Core Concepts

This page introduces the key concepts behind DFI (Disentangled Feature Importance) and FDFI (Flow-DFI), and how they relate to other interpretability methods.

What is Feature Importance?

Feature importance quantifies how much each input feature contributes to a model’s predictions. Given a model \(f(x)\) and an input \(x = (x_1, ..., x_d)\), we want to compute attributions \(\\phi = (\\phi_1, ..., \\phi_d)\) where \(\\phi_j\) represents the importance of feature \(j\).

SHAP and Shapley Values

SHAP (SHapley Additive exPlanations) computes feature importance using Shapley values from cooperative game theory. For a prediction \(f(x)\), SHAP values satisfy:

Efficiency: \(\\sum_j \\phi_j = f(x) - E[f(X)]\)
Symmetry: Features with equal contributions get equal attributions
Null: Features that don’t affect the output get zero attribution
Linearity: Attributions combine linearly for ensemble models

DFI is inspired by SHAP but uses optimal transport methods to compute feature importance.

Disentangled Feature Importance (DFI)

DFI introduces disentangled feature importance using optimal transport to create counterfactual distributions. The key insight is:

To measure the importance of feature j, compare the model output when feature j comes from the data distribution vs. when it’s replaced by an independent sample.

Mathematically, let \(Z = L^{-1}(X - \\mu)\) be the whitened (disentangled) representation where features are uncorrelated. The Unit Effect Independent Feature (UEIF) for feature \(j\) is:

\[\begin{split}\\text{UEIF}_j(x) = \\left( f(x) - E[f(\\tilde{X}^{(j)})] \\right)^2\end{split}\]

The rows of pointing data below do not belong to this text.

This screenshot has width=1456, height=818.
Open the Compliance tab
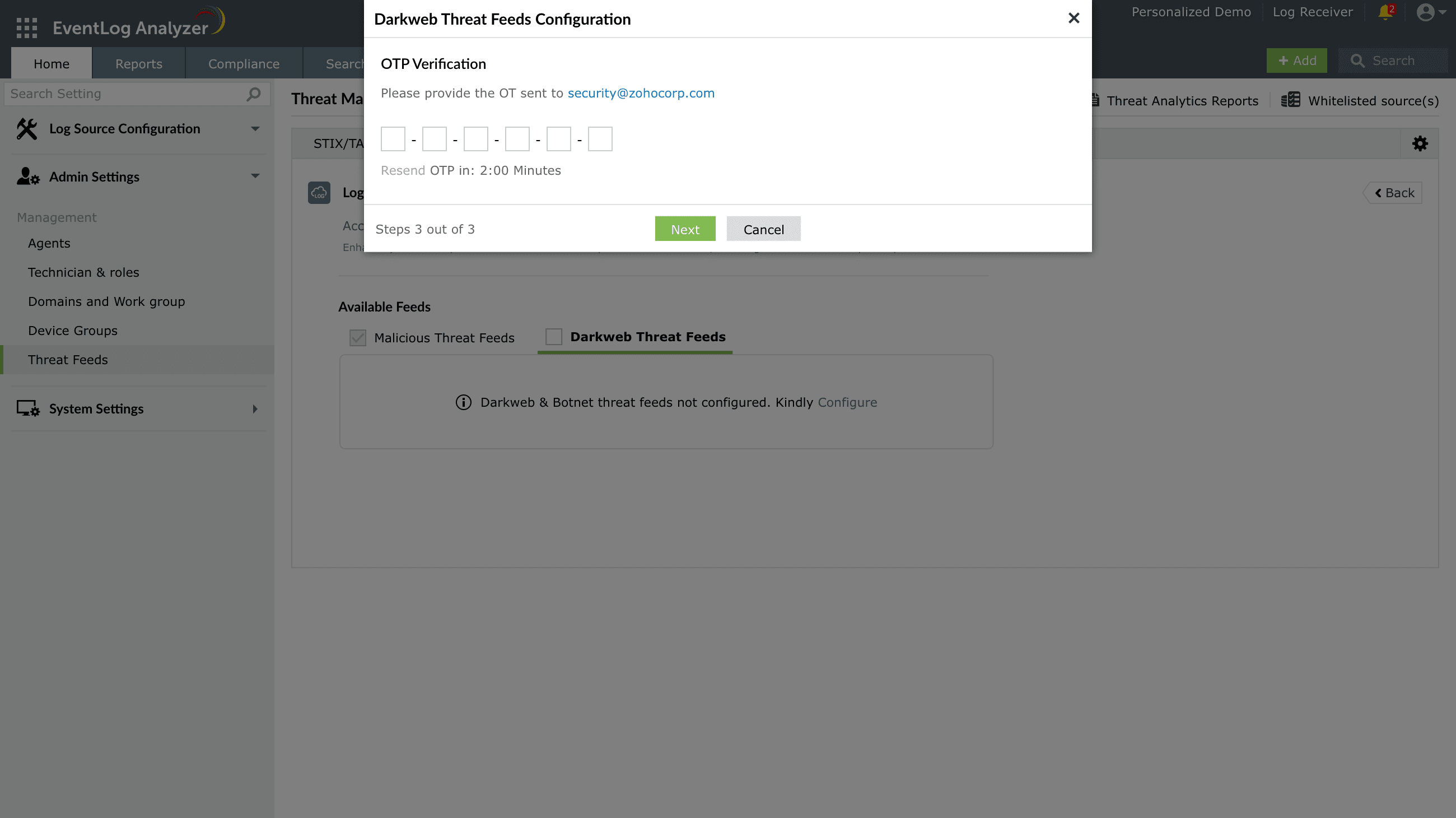[x=244, y=63]
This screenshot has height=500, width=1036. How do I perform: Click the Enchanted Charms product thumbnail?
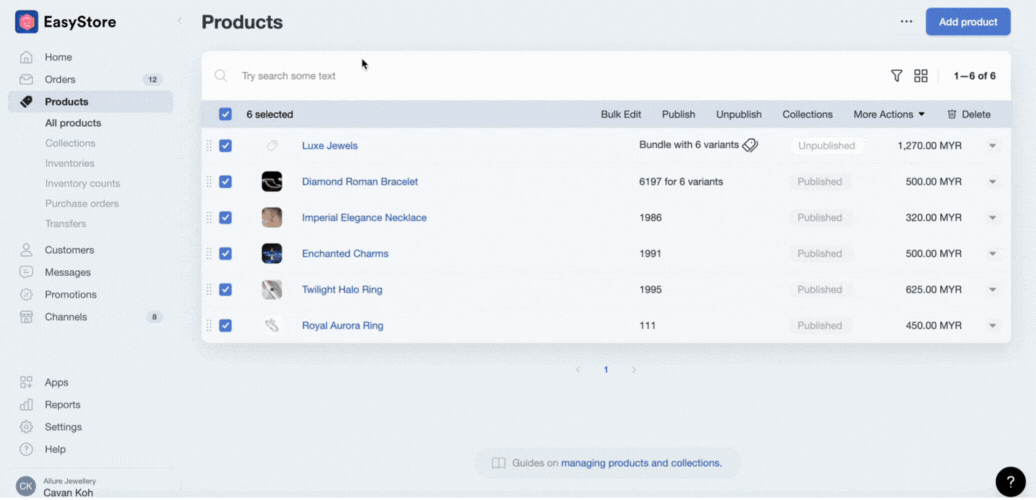272,254
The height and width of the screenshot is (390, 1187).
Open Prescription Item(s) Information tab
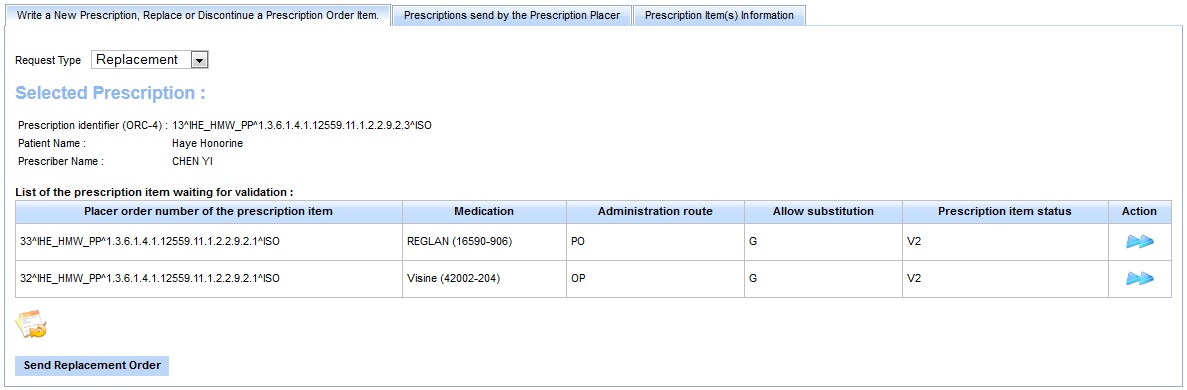tap(719, 15)
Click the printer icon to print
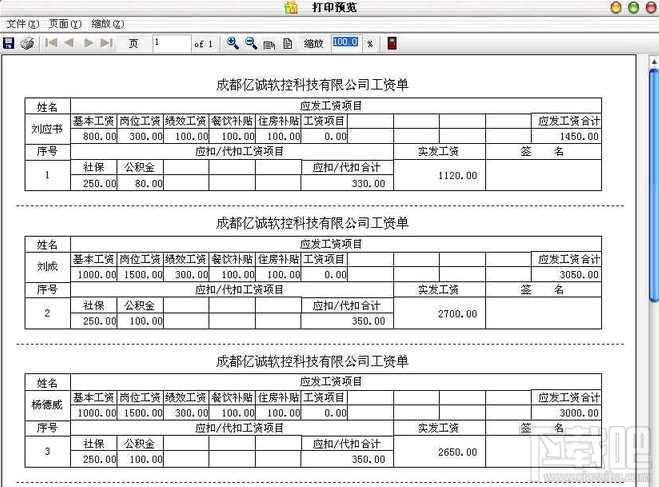This screenshot has height=487, width=659. [x=28, y=44]
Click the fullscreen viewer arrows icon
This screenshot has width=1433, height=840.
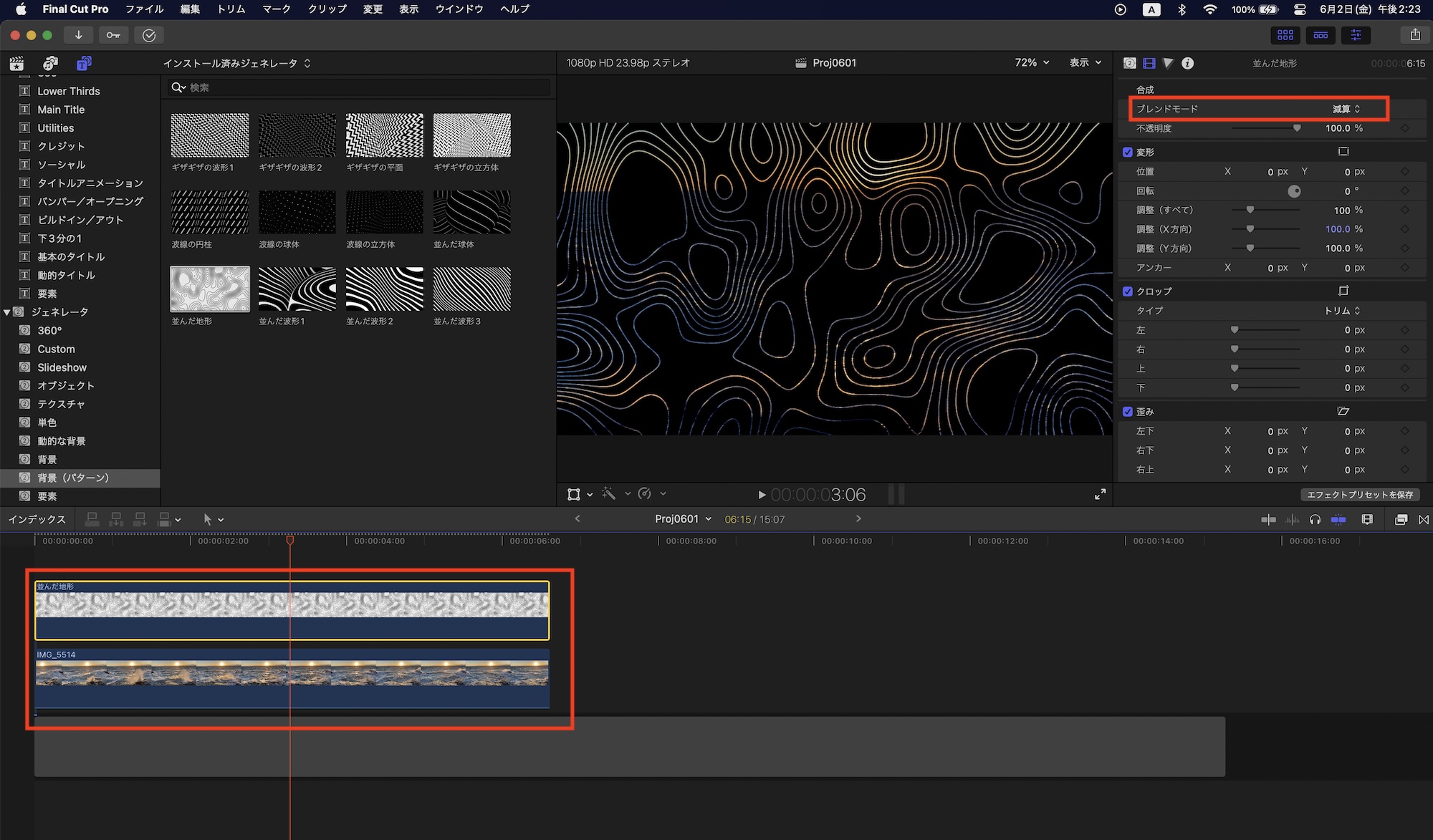coord(1100,494)
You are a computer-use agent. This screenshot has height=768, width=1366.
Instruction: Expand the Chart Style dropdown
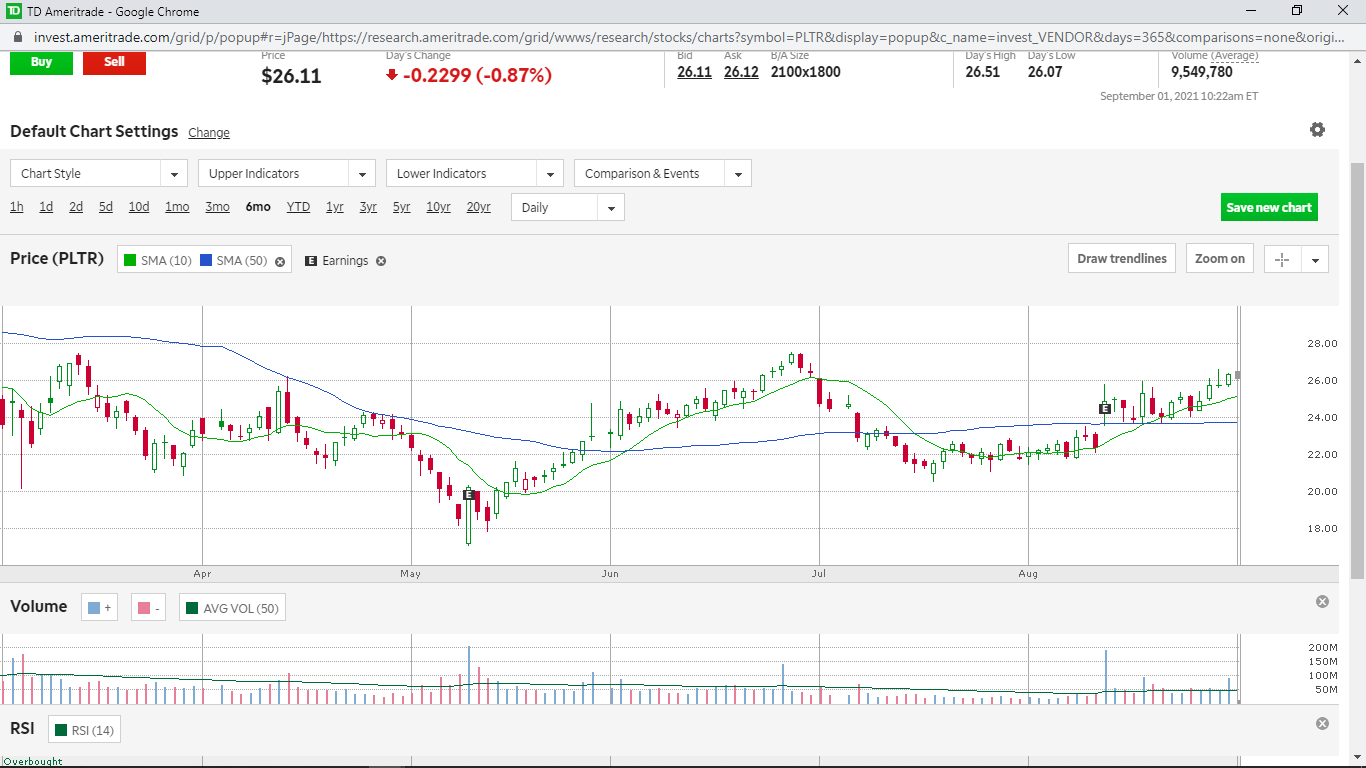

where \(\\tilde{X}^{(j)}\) has feature \(j\) replaced with an independent sample from the marginal distribution.

Gaussian vs Entropic OT

DFI provides two main approaches:

Gaussian OT (OTExplainer)

Assumes data is approximately Gaussian
Uses closed-form Gaussian optimal transport: \(Z = L^{-1}(X - \\mu)\)
Fast and stable
Best for continuous, roughly normal data

Entropic OT (EOTExplainer)

Relaxes Gaussian assumption using Sinkhorn algorithm
Adaptive regularization via median distance heuristic
Supports mixed data types (continuous + categorical)
Better for non-Gaussian or mixed-type data

Flow-Disentangled Feature Importance (Flow-DFI)

FlowExplainer uses normalizing flows to learn a flexible, data-driven transformation between the original feature space X and a disentangled latent space Z where features are approximately independent.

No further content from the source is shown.